Exercise instructions:
Go through the material below and copy out each line that contains the string "this". Case counts.

── Data for the task

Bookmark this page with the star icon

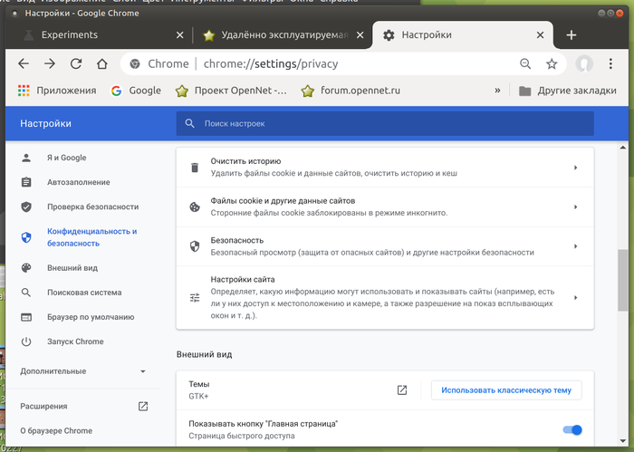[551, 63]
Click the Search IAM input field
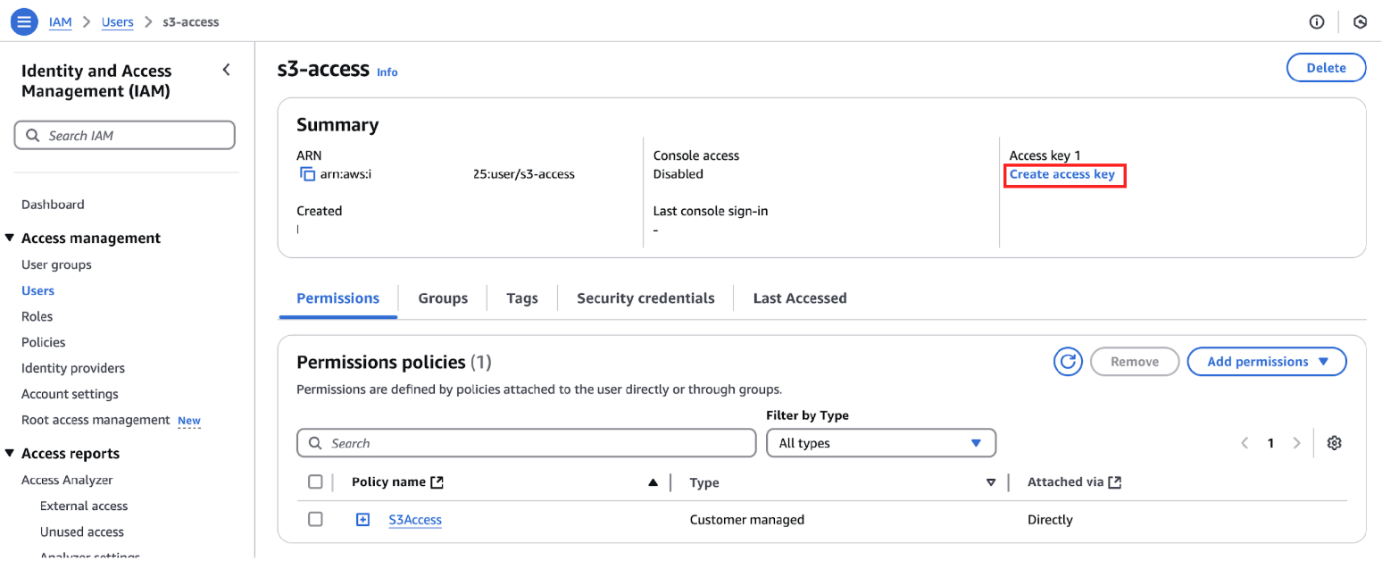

────
── Data for the task

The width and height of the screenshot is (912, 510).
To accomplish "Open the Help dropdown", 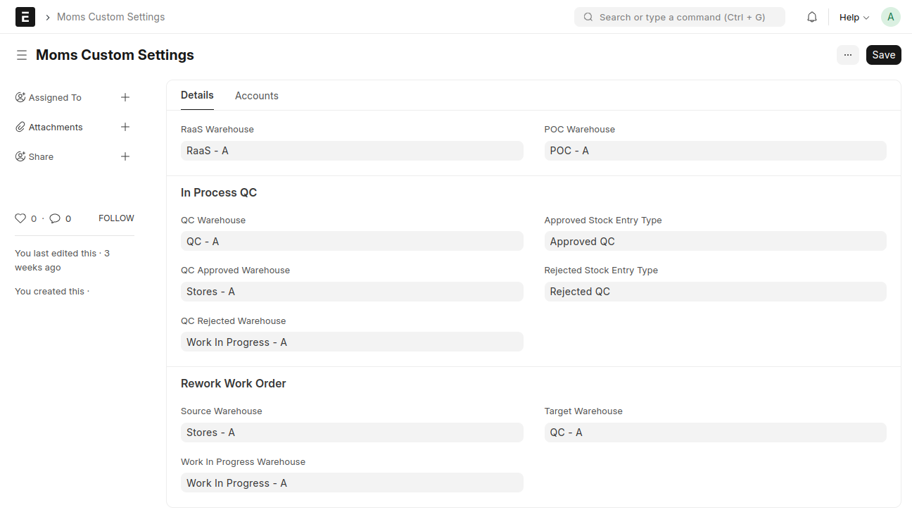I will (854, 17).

────

Full response:
Bookmark this page with the star icon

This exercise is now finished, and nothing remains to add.